Alors, comment arrêter l’épidémie du lashon hara ? Bizarrement, s’attarder longuement sur les effets négatifs des commérages ne fait pas grand-chose pour arrêter sa propagation. Il semble que plus nous disons à quel point il est terrible de bavarder, plus notre envie devient forte. Nous condamnons les commérages sans nous confronter à la manière dont nous les « nourrissions ».

Cette semaine, nous lisons les deux parties de la Torah Tazria et Metzora. La partie de traite les divers symptômes et les marques d’identification de la tzaraat, tandis que Metzora traite du processus de purification.

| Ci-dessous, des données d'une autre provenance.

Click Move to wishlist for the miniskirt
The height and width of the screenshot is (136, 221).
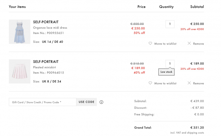pyautogui.click(x=165, y=83)
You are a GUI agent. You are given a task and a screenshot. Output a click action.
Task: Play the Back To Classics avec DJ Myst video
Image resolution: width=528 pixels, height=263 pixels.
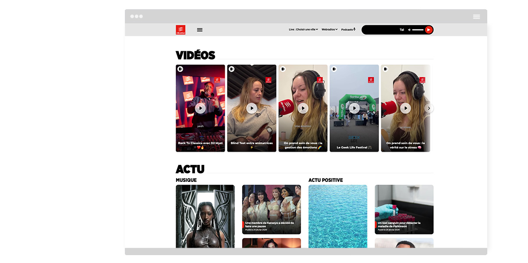[200, 108]
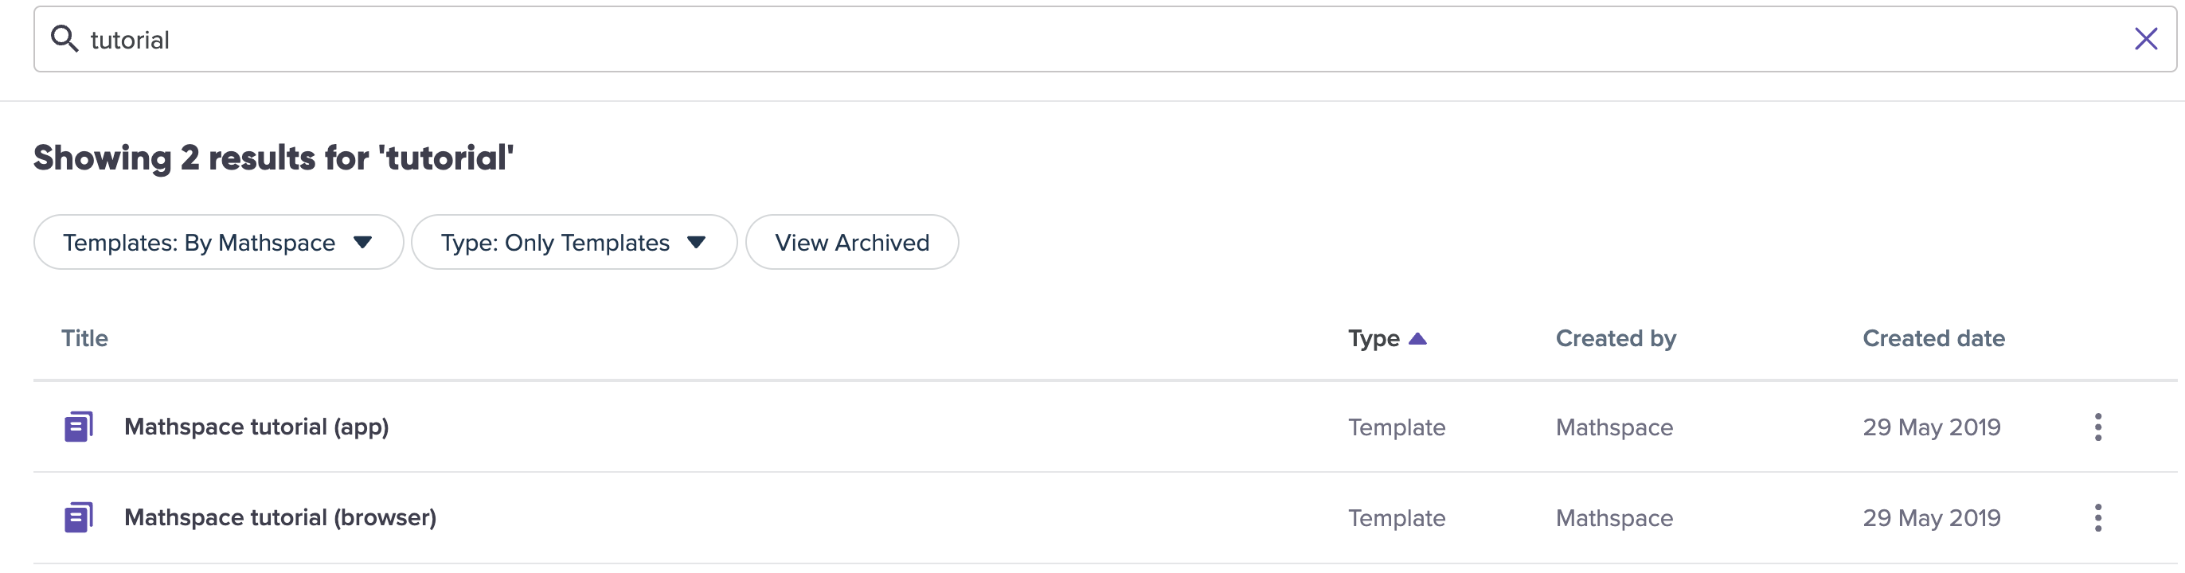Sort results by Title column
Viewport: 2185px width, 573px height.
tap(85, 338)
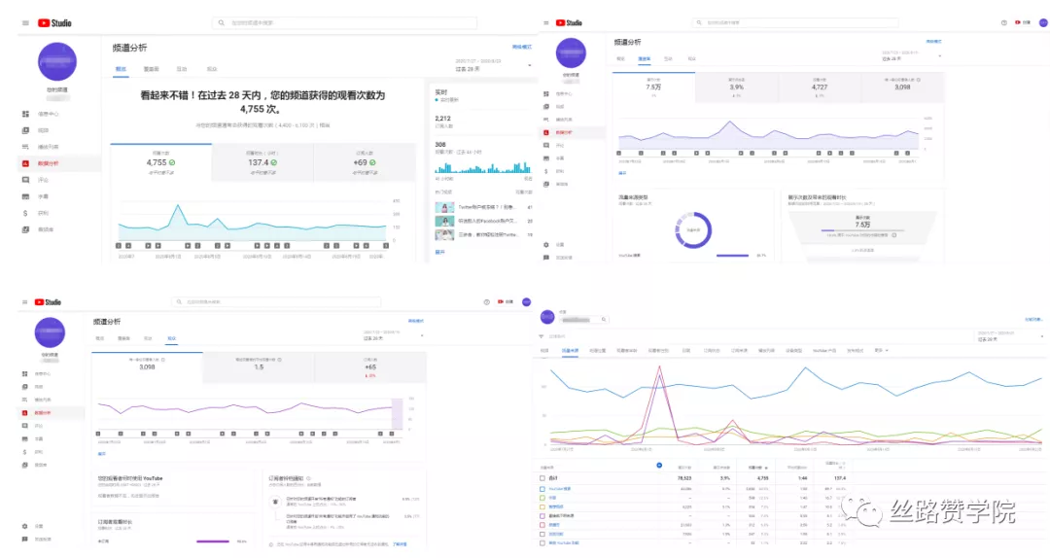Click 展开 link under bottom-left panel chart
Screen dimensions: 1050x558
click(x=101, y=453)
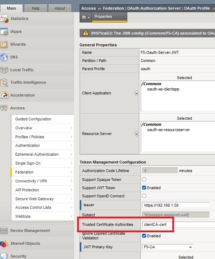Enable the Support Opaque Token checkbox
The image size is (215, 259).
pos(144,180)
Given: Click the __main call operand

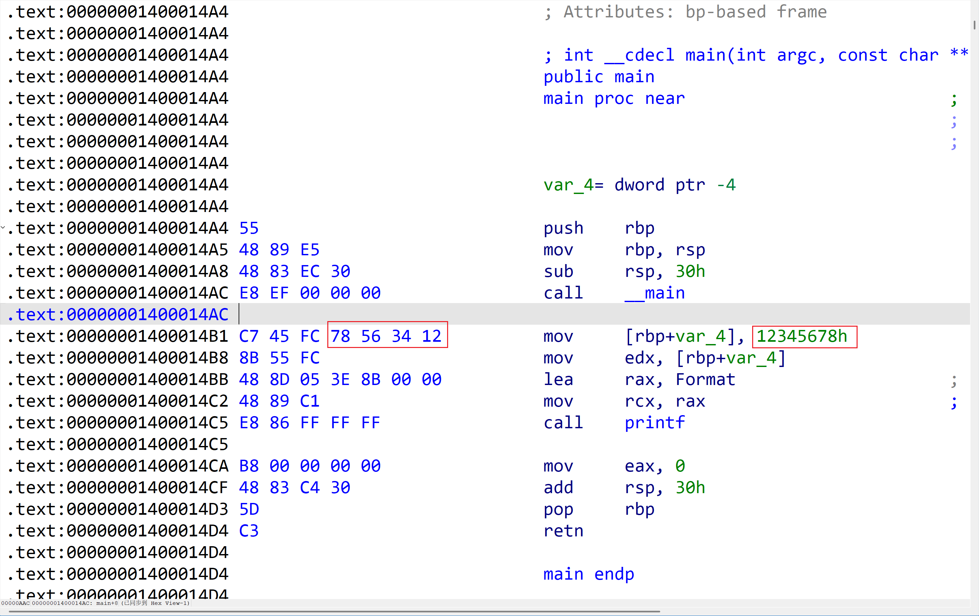Looking at the screenshot, I should point(655,293).
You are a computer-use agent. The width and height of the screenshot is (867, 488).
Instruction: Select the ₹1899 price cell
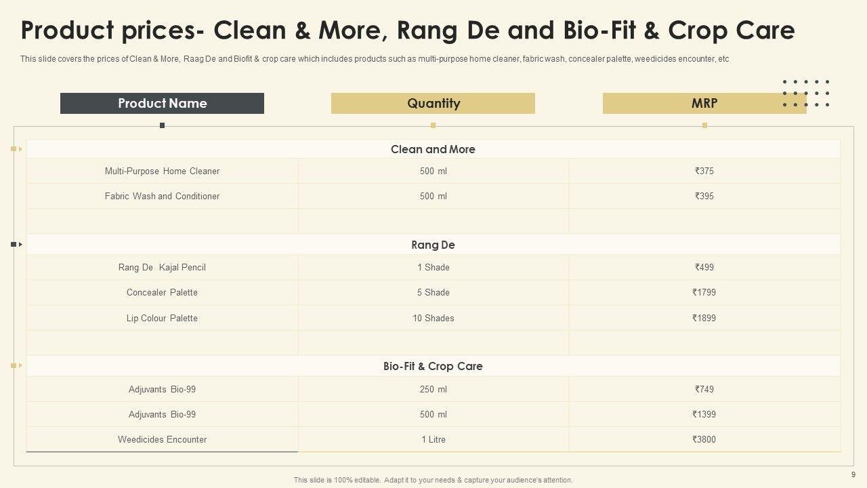[704, 318]
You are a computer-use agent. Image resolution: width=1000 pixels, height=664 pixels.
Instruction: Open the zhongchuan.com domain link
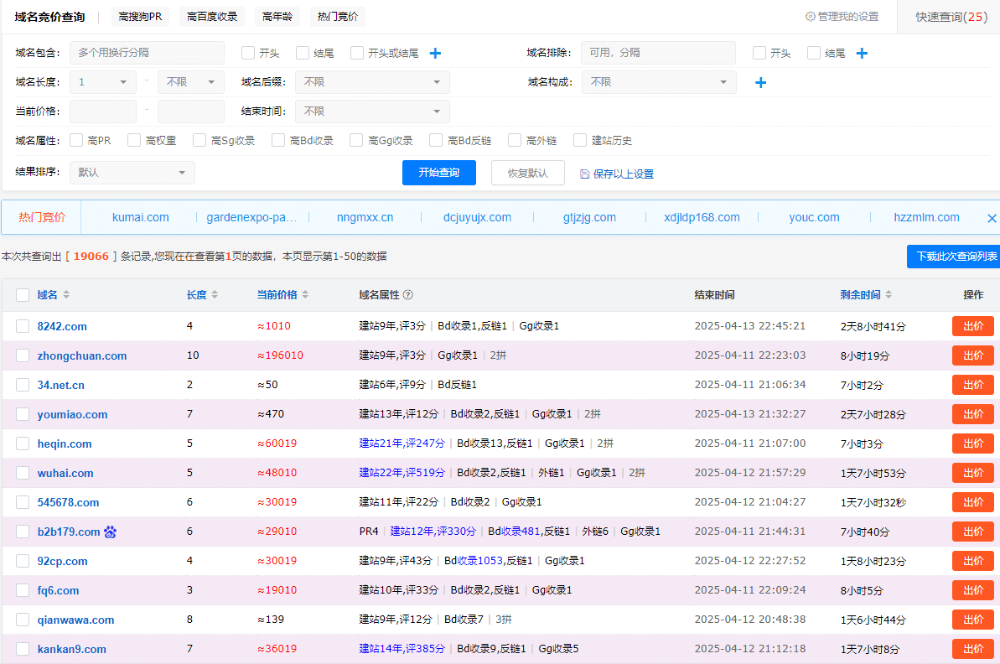point(81,355)
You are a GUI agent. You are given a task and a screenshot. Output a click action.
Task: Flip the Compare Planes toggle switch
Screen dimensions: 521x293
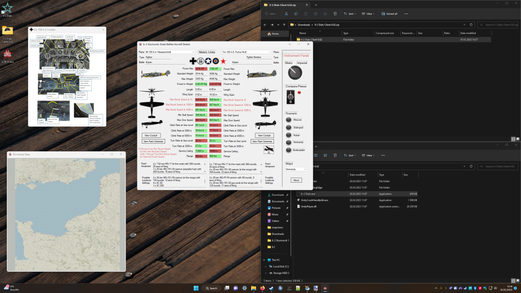[291, 96]
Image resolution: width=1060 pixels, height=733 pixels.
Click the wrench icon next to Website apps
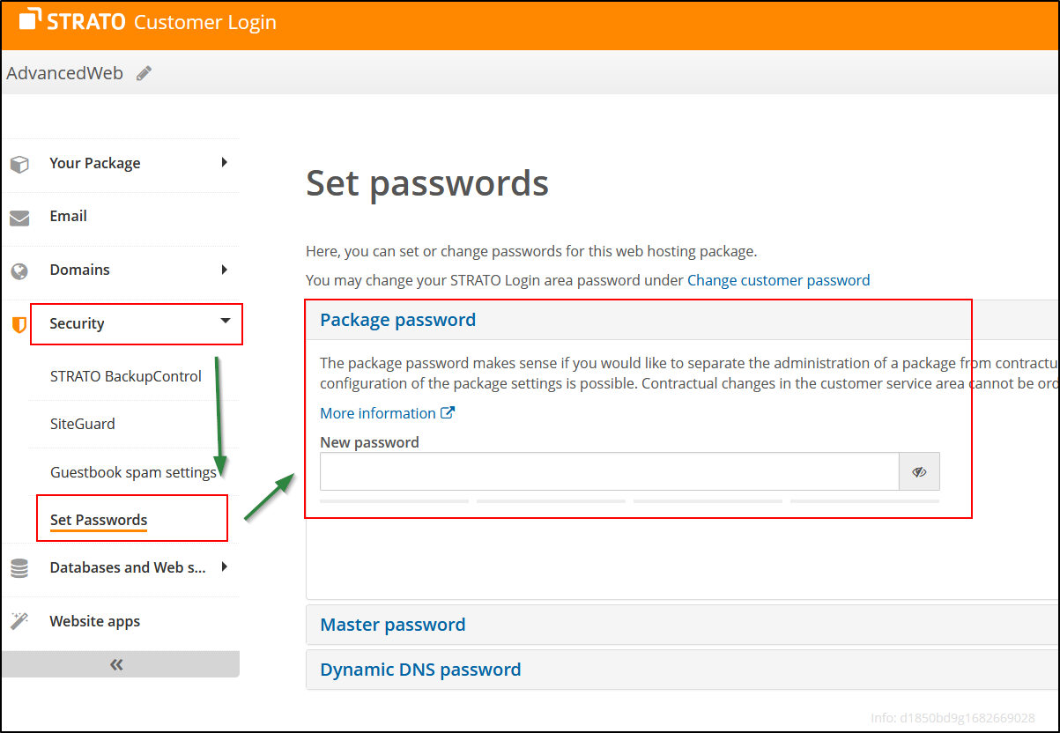pos(19,621)
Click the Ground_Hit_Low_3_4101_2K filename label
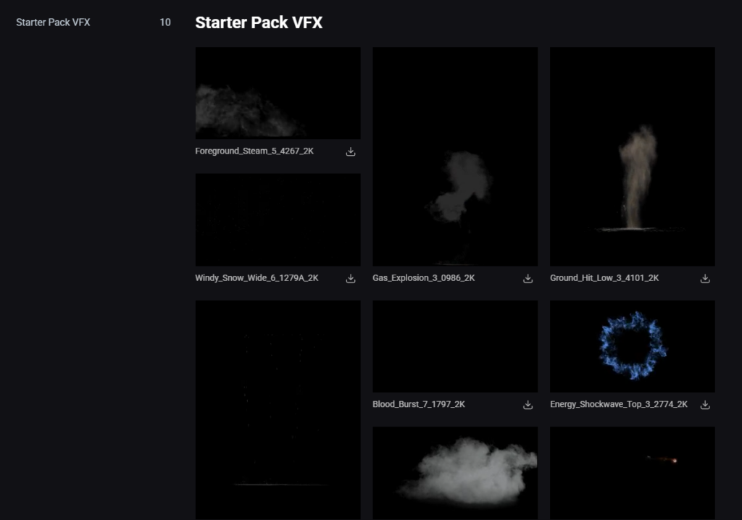This screenshot has width=742, height=520. point(604,278)
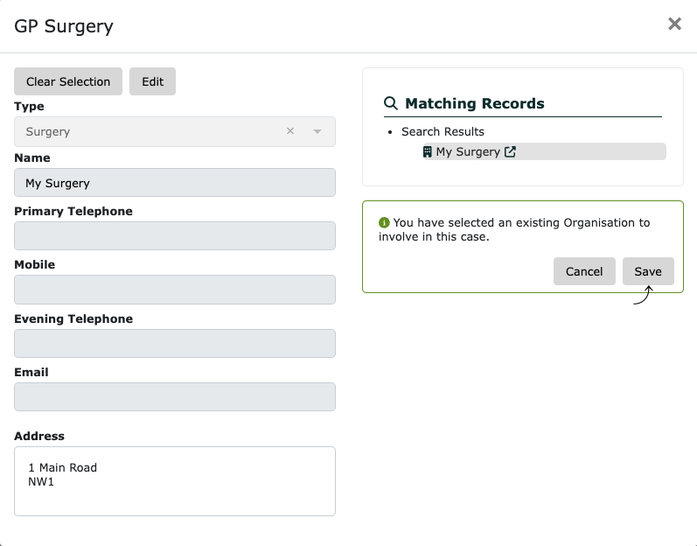Click the green info icon
This screenshot has height=546, width=697.
click(x=384, y=222)
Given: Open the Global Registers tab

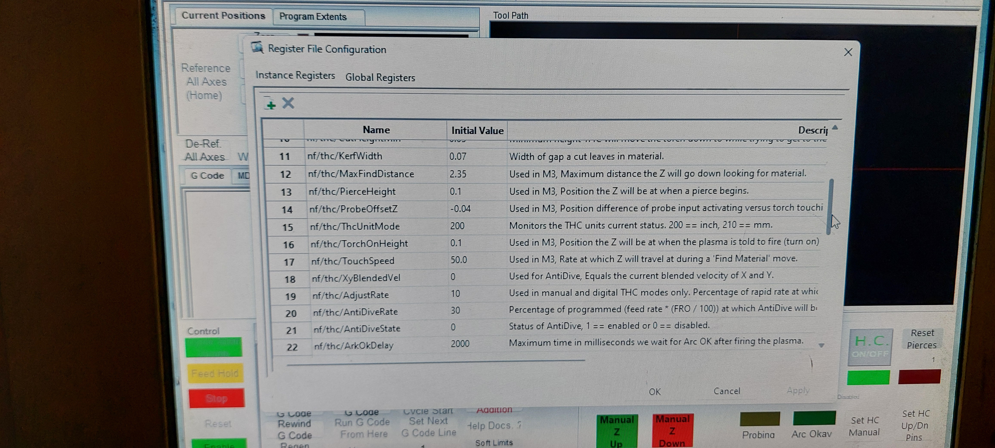Looking at the screenshot, I should click(380, 78).
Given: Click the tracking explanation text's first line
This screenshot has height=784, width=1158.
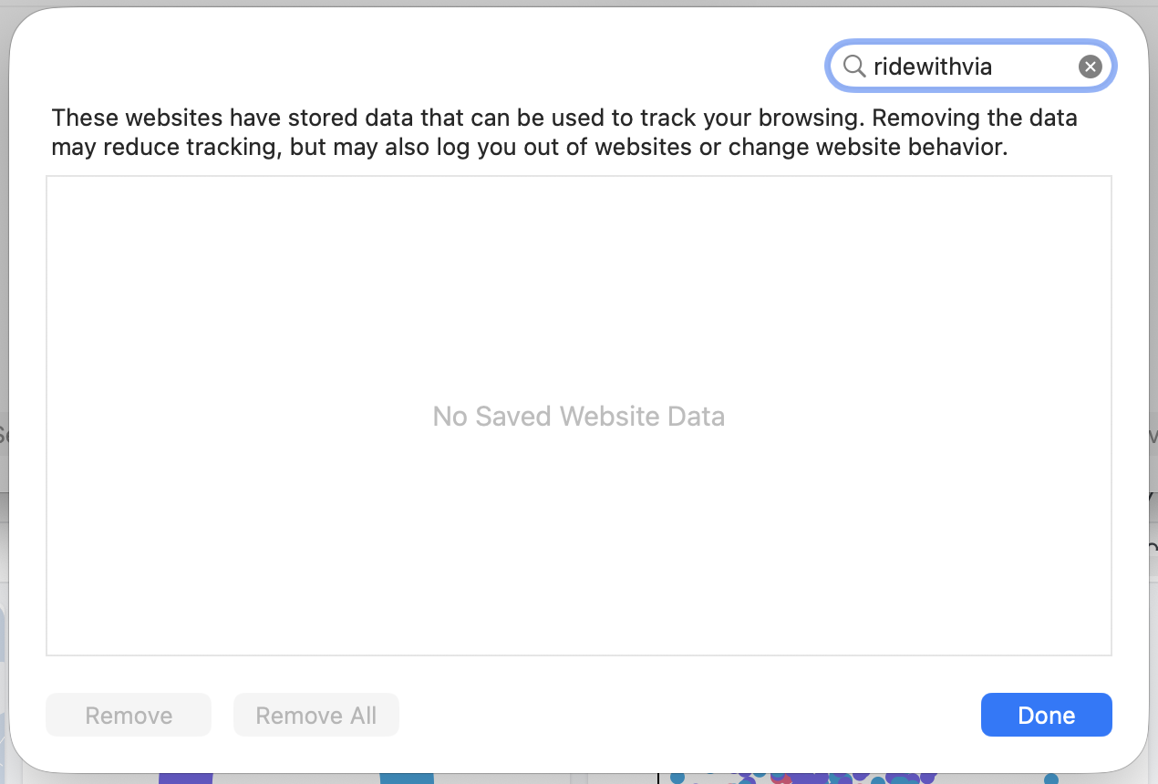Looking at the screenshot, I should click(x=564, y=119).
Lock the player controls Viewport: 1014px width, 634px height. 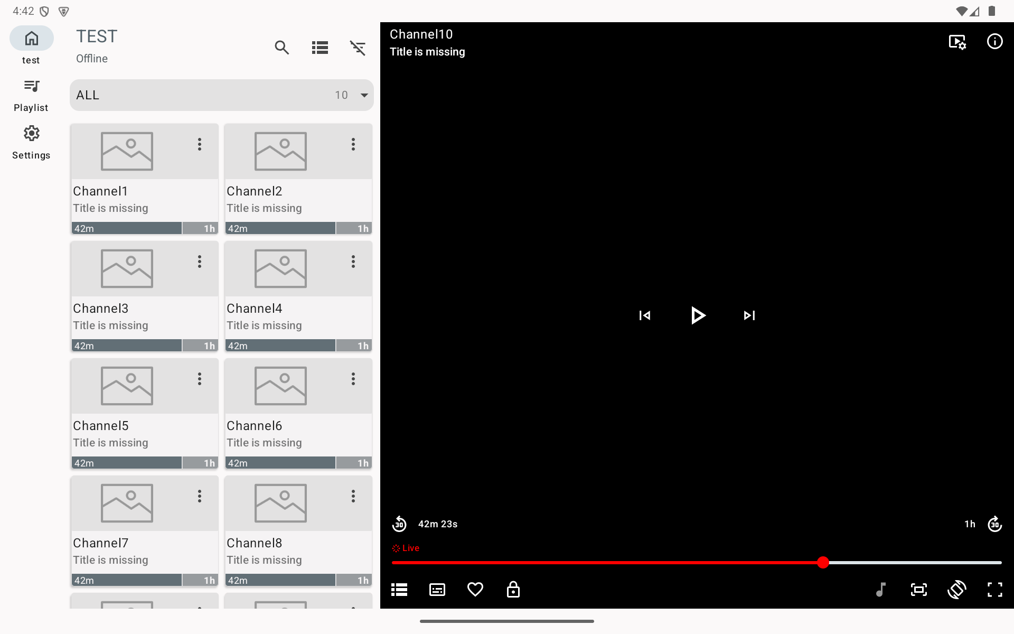[513, 590]
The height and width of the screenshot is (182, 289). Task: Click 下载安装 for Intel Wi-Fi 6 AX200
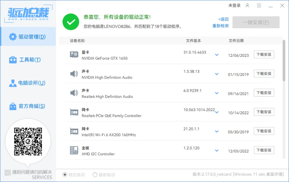(264, 131)
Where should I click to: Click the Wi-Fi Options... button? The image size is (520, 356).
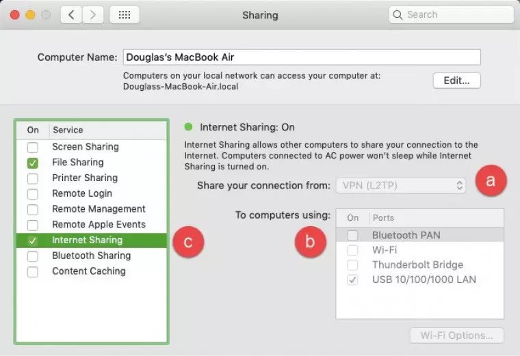pos(456,336)
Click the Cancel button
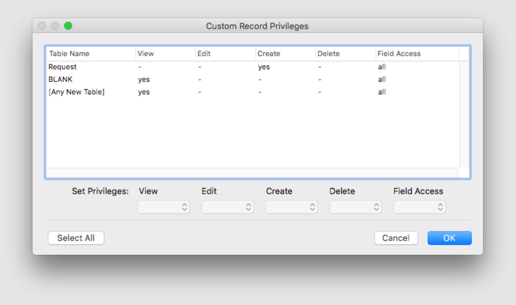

Les noms des deux parashiot regrouper, cependant, ne pourraient pas être plus différentes. Le mot tazria signifie « concevoir », et la Parasha commence par les lois d’une femme qui vient d’accoucher. Matzora fait référence à celui qui a la tzaraat, une maladie grave assimilée à la mort. 

Pourtant, la juxtaposition de ces deux noms nous donne un aperçu puissant pour surmonter les effets négatifs des commérages et des calomnies. Le processus de se guérir de la metzora contient la clé de tazria– l’épanouissement d’une nouvelle vie. L’isolement forcé de la metzora est conçu comme un temps d’autoréflexion et de croissance personnelle.

Lorsque nous nous trouvons pris dans un réseau de lashon hara, c’est un indice que nous devons prendre une pause. Nous devons sortir de cette interaction sociale jusqu’à ce que nous puissions comprendre ce qui ne va pas. Quel besoin intérieur reste insatisfait, au point de nous amener à sortir nos frustrations sur les autres ? Nous sentons-nous petits et épuisés et essayons-nous de rabaisser les autres pour compenser ? Ou peut-être que nous nous ennuyons simplement et que nous avons besoin d’activités plus stimulantes pour occuper notre esprit. Le moyen d’arrêter le lashon hara n’est pas de la condamner, mais de l’isoler – en réfléchissant aux circonstances qui y conduisent et en trouvant des moyens de nous « nourrir » afin que nous ayons moins besoin de rabaisser les autres.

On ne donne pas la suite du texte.